Adam acted on his own lack of trust and idolatry as he joined in Eve's rebellion. From Eve’s disobedience, he could stand with God or his wife, but not both. Adam refused to trust in God, and in rebellion he chose to make his wife his ultimate concern. From that idolatrous commitment, he also partook of the forbidden fruit (Gen 3:6b). Their rebellion and lack of faith corrupted the spiritual and personal dimensions of their human nature resulting in the destruction of their original righteousness. In other words, they died, and the term “death” describes the condition of being unrighteous and alienated from our Maker.
The Apostle Paul explained the dire consequences of Adam’s fall to the Romans in this way: “Therefore, just as sin came into the world through one man, and death through sin, and so death spread to all men because all sinned” (Rom 5:12). This means that the root of sin is death and it now reigns in all descended from Adam. Consequently, all born of Adam are under God’s condemnation (Rom 5:17-18, 21). All have inherited death from the moment of our conception (Ps 51:5). This means that we sin because we are sinners, not the other way around. From the fall of Adam, humans have been brought into the world with a compulsive rebellion against God. We would love and trust any other person or thing in life but him for our own well-being.
Our inherited dead condition is characterized by alienation, loneliness, moral and spiritual bankruptcy, loss of identity, and meaningless existence. Luther described this as a bondage to sin that includes an imprisoned slavish love of ourselves. This does not mean that we cannot love others or do anything right. Rather again as Luther emphasized in his catechisms, it means that we are incapable of ordering our life and our loves around an all-embracing fear, love, and trust in God. Our loves have become disordered and flow from selfish human pride that places the self at the center of reality. Distorted love and sinful pride have imprisoned us in death.

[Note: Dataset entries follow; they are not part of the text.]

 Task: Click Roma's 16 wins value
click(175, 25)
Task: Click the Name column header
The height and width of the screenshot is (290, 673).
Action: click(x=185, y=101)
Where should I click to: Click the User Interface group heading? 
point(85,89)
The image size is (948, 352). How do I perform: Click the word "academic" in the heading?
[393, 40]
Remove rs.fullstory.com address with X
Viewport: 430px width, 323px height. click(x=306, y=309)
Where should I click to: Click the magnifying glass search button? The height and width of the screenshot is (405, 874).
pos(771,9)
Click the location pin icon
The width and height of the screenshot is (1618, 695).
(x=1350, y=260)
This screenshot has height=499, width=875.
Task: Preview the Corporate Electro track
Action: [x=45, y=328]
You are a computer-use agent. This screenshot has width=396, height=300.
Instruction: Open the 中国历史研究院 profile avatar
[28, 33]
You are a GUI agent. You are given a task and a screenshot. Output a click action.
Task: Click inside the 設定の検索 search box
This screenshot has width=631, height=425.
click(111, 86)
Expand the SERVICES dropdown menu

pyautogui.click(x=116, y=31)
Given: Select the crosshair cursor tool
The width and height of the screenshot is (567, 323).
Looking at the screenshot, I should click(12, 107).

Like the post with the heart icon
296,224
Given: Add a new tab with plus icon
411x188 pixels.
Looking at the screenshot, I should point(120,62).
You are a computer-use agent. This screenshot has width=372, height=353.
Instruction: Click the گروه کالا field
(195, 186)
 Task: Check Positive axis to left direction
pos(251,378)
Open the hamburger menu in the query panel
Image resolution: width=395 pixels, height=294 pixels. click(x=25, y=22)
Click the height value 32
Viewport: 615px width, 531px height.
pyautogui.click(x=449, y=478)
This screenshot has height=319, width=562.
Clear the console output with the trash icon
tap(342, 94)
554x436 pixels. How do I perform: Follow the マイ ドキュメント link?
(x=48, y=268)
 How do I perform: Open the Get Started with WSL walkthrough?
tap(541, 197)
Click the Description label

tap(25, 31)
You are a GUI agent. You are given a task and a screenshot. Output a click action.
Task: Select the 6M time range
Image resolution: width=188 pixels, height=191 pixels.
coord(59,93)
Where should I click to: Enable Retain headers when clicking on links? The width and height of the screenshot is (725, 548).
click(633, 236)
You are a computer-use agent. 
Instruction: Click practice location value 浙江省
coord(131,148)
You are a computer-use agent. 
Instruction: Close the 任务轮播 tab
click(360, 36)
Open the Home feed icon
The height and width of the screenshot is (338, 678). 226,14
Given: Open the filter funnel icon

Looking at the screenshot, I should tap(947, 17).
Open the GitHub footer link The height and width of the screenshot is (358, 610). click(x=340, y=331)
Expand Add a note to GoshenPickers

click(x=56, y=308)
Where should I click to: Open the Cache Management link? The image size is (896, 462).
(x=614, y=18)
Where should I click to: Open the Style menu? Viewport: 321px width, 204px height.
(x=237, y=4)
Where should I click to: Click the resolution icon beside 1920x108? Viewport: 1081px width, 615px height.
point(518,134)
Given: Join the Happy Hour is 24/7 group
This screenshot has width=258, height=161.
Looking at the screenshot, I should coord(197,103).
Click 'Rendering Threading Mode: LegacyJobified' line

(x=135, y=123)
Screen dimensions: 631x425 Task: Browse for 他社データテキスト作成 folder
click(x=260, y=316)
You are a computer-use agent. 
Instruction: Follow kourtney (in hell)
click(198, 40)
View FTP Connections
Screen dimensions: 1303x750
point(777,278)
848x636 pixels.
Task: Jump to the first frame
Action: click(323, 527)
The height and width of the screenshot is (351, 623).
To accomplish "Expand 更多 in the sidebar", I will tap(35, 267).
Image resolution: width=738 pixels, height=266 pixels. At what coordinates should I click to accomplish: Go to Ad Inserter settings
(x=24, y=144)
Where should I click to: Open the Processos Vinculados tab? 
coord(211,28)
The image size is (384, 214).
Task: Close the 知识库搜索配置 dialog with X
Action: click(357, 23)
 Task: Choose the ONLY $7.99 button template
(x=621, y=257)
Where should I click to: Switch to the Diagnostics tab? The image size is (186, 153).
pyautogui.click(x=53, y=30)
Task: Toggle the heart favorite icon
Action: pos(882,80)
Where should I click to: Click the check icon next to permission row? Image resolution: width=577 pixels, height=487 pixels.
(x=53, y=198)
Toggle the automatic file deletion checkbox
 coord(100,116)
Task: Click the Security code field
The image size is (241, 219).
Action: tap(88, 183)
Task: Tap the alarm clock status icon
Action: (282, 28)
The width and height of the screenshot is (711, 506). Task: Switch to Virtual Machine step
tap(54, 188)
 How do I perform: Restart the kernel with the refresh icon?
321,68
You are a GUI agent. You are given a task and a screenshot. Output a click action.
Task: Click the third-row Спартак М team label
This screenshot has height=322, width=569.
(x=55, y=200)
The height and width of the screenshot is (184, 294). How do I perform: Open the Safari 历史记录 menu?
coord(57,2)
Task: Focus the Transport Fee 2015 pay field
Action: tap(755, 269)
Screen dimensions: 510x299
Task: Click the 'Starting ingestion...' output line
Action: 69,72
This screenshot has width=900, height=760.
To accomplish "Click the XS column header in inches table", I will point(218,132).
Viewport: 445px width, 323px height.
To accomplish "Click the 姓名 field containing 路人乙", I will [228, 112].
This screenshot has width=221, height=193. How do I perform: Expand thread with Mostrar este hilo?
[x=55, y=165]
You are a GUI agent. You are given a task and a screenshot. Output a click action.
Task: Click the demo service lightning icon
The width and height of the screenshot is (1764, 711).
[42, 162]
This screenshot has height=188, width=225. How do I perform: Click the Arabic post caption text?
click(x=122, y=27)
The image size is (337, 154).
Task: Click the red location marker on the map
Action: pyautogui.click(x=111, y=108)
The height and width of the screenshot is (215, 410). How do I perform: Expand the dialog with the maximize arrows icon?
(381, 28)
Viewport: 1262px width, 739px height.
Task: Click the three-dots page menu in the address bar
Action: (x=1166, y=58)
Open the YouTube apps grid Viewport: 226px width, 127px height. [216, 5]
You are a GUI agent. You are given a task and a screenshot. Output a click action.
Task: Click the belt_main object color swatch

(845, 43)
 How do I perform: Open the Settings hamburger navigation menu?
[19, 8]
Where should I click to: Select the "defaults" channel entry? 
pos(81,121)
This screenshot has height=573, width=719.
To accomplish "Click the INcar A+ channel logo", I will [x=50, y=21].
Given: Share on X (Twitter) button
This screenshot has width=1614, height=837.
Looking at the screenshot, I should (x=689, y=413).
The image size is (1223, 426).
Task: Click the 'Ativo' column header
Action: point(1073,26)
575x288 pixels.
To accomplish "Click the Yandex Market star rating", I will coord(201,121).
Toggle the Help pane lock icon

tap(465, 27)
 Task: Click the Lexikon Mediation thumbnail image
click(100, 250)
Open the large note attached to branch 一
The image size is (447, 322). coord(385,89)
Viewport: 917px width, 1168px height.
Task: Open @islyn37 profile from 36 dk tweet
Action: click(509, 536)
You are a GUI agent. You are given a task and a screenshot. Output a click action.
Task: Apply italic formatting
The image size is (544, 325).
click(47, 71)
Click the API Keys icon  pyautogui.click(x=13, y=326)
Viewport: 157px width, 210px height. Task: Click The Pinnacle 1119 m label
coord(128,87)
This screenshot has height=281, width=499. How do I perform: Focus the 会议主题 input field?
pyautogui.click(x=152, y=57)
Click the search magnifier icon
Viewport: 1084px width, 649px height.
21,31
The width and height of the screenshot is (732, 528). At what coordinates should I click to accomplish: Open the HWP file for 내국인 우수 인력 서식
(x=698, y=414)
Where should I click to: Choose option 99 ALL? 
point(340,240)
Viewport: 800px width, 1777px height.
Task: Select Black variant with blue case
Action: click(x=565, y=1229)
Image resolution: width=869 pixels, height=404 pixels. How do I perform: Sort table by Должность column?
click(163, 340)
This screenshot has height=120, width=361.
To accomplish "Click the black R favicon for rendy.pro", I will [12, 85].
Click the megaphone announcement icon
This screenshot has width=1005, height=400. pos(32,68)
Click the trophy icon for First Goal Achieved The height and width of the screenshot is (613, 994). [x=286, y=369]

The good news is that in this deeper sense of death, the Scriptures declare that Jesus died for our sins. “The wages of sin is death” (Rom 6:23), meaning separation and alienation from God. This is what Jesus experienced on the cross around the ninth hour when he quoted Psalm 22:1: “My God, my God, why have you forsaken me” (Matt 27:46). Again the Apostle Paul explained, “God made him who knew no sin to become sin for us so that we might become the righteousness of God” (2 Cor 5:21). As Augustine commented on Psalm 51:1 (WSA III/17, p. 14): “For in dying Christ became death's slayer, and death died in him rather than he in death.”
Out of the death that Jesus died to sin, we have received life by faith in him. Life, in this sense, means a restored loving fellowship with our maker and redeemer. The Apostle John declared: “He who has the Son has life, he who does not have the son does not have life” (1 John 5:12).
About our death problem we can lament with the apostle Paul: “Wretched man that I am. Who will deliver us from this body of death?” (Rom 7:24). But then we can also rejoice with him: “Thanks be to God through Jesus Christ our Lord!...There is therefore now no condemnation for those who are in Christ Jesus” (Rom 7:25a, 8:1). So, about our death problem, we can either die to sin with the crucified Christ in our baptism (Rom 6: 3-11) and live, or we can just die. There is no other choice and of that we can be certain.